(Records contained in a dataset)
>>>

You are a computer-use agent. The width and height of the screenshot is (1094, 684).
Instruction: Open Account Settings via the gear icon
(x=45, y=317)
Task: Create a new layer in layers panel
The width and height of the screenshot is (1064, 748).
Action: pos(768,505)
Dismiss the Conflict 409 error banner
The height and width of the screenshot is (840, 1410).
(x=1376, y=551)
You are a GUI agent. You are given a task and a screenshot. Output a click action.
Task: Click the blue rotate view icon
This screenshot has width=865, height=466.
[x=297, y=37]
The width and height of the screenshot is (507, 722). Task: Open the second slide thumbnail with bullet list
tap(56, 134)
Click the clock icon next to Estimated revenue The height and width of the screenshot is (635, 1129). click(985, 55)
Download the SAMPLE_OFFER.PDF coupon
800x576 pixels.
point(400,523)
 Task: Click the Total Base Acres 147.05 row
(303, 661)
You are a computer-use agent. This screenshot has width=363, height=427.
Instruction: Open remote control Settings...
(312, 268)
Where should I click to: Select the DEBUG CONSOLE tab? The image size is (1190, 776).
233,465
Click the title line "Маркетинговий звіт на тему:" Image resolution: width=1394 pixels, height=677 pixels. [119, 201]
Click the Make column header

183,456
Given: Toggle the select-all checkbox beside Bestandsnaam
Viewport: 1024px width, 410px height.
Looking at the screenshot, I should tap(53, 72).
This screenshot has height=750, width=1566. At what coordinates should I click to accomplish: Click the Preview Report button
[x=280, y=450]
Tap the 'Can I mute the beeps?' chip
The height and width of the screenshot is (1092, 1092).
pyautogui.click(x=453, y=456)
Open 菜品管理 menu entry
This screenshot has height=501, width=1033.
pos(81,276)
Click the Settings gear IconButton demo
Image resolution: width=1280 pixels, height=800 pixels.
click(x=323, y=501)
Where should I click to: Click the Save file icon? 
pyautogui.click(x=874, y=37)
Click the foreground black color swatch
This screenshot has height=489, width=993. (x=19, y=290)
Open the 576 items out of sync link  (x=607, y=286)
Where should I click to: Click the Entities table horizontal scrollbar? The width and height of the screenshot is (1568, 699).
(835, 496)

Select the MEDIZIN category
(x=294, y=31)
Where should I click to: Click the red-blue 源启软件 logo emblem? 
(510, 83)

<<<

▶ THE TASK:
Filter the records above for "agent" and copy every matching line.

▶ ANSWER TO THIS PROBLEM:
You are a computer-use agent. The width and height of the screenshot is (1094, 684).
You are a GUI agent. You are given a task and a screenshot. Output a click action.
You are a computer-use agent. This screenshot has width=363, height=427.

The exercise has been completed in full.